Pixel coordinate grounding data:
————
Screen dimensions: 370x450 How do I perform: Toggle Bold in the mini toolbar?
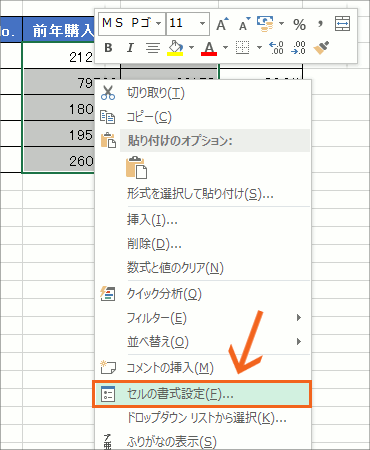click(108, 48)
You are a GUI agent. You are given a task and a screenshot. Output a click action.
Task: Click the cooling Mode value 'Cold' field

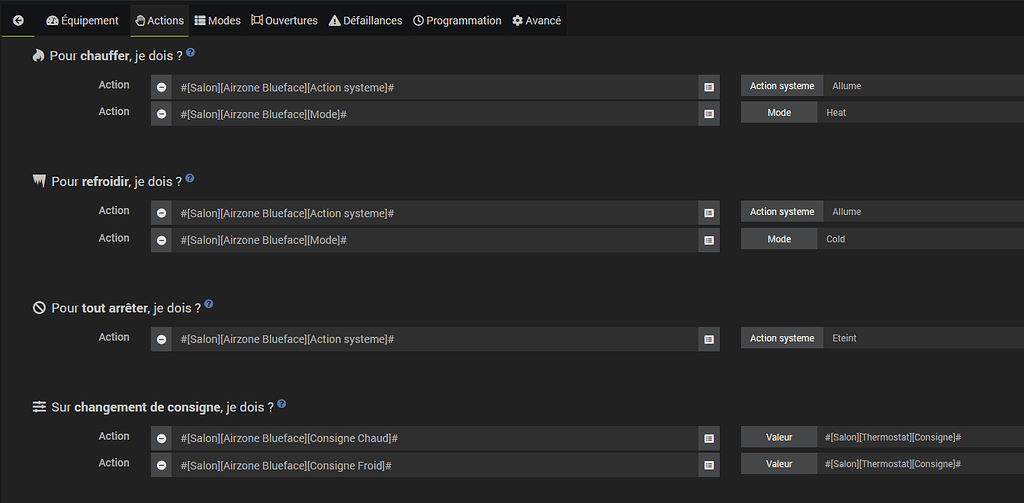(920, 240)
————
▶ [What is expected] Output the records above exactly as they are, leaving out the pictures.

▶ [Solution for this exercise]
Screen dimensions: 370x450 How do I perform: Toggle Bold in the mini toolbar?
click(108, 48)
You are a GUI agent. You are given a task and a screenshot. Output a click action.
Task: Click the cooling Mode value 'Cold' field

(920, 240)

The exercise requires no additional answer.